Malangatana at his studioAmong his achievements Malangatana has been awarded the Nachingwea Medal for Contribution to Mozambican Culture, and has been pronounced Grande Oficial da Ordem do Infante D. Henrique'. He has exhibited in Angola, Portugal, India, Nigeria, Chile and Zimbabwe, and his work is in collections in Mozambique, Angola, Cape Verde, Bulgaria, Nigeria, Switzerland, USA, Uruguay, India, Pakistan, Zimbabwe, and Portugal. He has also been commissioned for several public art works, including murals for Frelimo and UNESCO. Malangatana has also been active in establishing cultural institutions including the National Museum of Art; the Centre for Cultural Studies; the Centre for the Arts; a youth skills training centre in Maputo; and he was also one of the founders of the Mozambican Peace Movement.

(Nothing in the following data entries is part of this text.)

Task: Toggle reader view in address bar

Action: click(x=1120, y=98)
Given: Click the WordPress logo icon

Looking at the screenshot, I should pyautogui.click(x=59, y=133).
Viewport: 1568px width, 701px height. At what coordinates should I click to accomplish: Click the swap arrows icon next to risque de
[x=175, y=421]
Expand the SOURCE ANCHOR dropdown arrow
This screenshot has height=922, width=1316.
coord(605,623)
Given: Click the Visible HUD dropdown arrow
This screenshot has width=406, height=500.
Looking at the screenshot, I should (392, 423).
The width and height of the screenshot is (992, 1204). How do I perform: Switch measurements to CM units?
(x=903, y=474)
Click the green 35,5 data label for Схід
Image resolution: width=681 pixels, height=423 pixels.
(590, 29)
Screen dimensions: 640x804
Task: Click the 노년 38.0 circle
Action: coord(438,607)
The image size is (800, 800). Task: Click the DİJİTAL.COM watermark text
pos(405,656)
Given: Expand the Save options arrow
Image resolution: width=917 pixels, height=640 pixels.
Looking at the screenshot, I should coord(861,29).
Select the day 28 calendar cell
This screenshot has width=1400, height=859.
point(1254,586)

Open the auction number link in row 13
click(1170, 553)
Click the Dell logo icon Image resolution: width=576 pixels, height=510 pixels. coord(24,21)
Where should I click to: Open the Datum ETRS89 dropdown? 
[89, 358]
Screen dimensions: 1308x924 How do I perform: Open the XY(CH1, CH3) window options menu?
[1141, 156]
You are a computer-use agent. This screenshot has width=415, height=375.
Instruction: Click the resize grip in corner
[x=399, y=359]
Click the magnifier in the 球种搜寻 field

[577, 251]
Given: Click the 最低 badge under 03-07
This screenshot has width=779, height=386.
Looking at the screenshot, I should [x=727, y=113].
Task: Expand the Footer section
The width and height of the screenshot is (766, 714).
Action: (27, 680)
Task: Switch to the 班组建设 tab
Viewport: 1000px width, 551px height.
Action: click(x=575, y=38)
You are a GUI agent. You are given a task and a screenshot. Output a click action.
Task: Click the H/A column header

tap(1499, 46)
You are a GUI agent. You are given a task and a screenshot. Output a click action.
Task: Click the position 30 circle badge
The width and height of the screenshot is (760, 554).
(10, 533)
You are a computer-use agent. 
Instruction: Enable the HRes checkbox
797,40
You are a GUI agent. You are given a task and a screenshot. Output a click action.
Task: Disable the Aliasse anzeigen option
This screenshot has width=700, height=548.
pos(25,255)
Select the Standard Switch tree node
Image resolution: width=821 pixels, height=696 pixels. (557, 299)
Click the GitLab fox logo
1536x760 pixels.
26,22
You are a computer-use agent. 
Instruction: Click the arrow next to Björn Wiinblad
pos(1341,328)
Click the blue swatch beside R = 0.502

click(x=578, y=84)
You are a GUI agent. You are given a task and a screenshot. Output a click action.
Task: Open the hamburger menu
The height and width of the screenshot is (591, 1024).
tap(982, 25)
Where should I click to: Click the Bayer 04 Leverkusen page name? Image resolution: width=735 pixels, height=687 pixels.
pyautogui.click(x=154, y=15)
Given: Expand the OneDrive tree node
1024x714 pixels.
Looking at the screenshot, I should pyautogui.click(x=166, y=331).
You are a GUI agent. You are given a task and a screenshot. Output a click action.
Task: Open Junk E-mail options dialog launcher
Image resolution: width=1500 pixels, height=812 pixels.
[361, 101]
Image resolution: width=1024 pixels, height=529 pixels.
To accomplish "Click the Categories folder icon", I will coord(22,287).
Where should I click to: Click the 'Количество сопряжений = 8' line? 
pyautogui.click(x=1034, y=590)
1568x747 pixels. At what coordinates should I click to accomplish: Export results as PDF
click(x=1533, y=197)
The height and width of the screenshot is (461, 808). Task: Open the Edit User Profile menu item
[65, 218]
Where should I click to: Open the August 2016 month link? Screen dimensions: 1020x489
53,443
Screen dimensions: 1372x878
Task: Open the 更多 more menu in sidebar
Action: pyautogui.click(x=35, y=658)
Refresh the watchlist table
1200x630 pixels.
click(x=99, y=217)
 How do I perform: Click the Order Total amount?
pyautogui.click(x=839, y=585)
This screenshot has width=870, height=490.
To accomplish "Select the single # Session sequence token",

Malangatana 's works have always projected a bold vision of life where there is a communion between human, animal and plant life. He draws on his indigenous heritage whilst simultaneously embracing symbols of modernity and "progress", synthesis of art and politics. Recognition of his stature is implicit in the statement made by UNESCO's Director-General Federico Mayor when he presented the UNESCO award. Mayor noted that Malangatana is "much more than a creator, much more than an artist- someone who demonstrates that there is a universal language, the language of art, which allows us to communicate a message of peace, of refusal of war."